Mais qui nous guiderait nous, les guides maladroits et inexpérimentés ? Comment s’assurer de la justesse d’une parole placée dans la bouche d’un mort qui réclame justice et réparation ? Surtout quand cette victime vous était inconnue et qu’elle relève d’un univers culturel profondément différent, à commencer par sa langue. Qui fera la part appropriée du divertissement, de l’ironie, de la colère, de la réflexion, de l’harmonie et de la dissonance, non du point de vue du spectateur mais de celui du spectre ? Qui nous éclairera sur l’obscénité qui s’impose et qu’il faut mettre en scène, et nous évitera celle qui blesse, inopportune, souvent là où nous ne la soupçonnions même pas ? Notre travail exigeait qu’une instance autorisée veille sur lui. Des anges gardiens en quelque sorte. Ce sont les Rwandais rescapés du génocide, membres de la troupe ou proches d’elle – je pense notamment à Gasana Ndoba – qui ont joué ce rôle. Et il s’est créé là une homologie étrange et productive entre ce qui s’élaborait et se jouait sur le plateau et notre propre vie. De même que le Chœur des morts dans la fiction de Rwanda 94 dérange le monde des communications, des ondes et, tout particulièrement, la télévision, de même que, dans la réalité cette fois, il dérange les spectateurs par son irruption dans la salle, puis sur scène, pour devenir ensuite le veilleur de l’enquête initiatique de Bee Bee Bee et, finalement, son protagoniste direct par les songes qu’il lui adresse et incarne, de même ces Rwandais nous ont dérangés, ont veillé sur nous, sont devenus les référents et les gardiens de notre justesse. 
Cela ne suffisait pas encore. Il y a quelque chose de si effrayant, de si dissuasif dans le projet d’un objet scénique affronté au génocide, que nous sentions fortement l’obligation de demander de l’aide, des outils tout simplement, à ceux qui s’étaient déjà risqués dans des entreprises apparentées. Et puis, s’il est vrai qu’« on pense toujours dans la tête d’un autre », nous étions aussi conscients d’élaborer de la représentation à un moment historique concret de l’écriture théâtrale et nous n’avions pas l’intention naïve de jouer les amnésiques. Quelques uns d’entre nous et particulièrement le maître d’œuvre général, se sont donc employés à revisiter un certain nombre d’ouvrages dramatiques en les sélectionnant sur deux critères.

## DONNÉES
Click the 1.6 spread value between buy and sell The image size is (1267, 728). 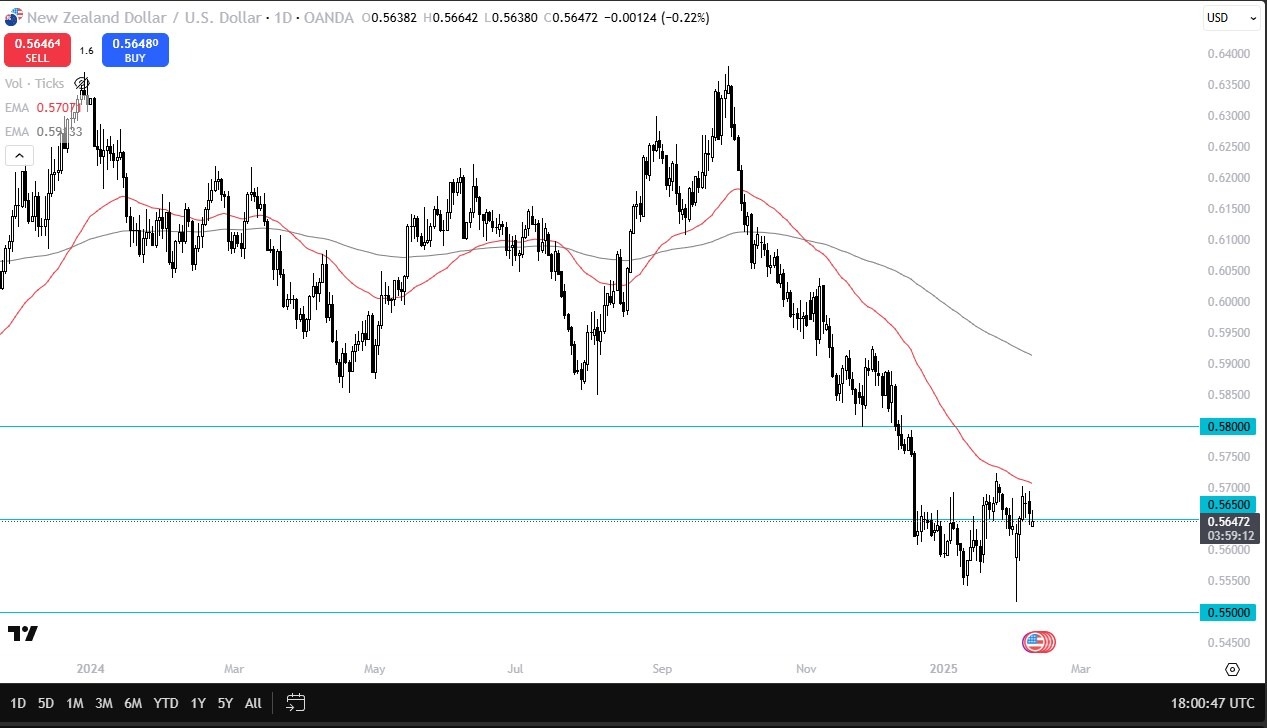pyautogui.click(x=86, y=49)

## CONSIGNE
D'après l'extrait sur la création de Rwanda 94, qui a tenu le rôle d'anges gardiens veillant sur le travail de la troupe ? Les lignes forment un matériau à part, indépendant de l'extrait.

## RÉPONSE
Les Rwandais rescapés du génocide, membres de la troupe ou proches d'elle, notamment Gasana Ndoba.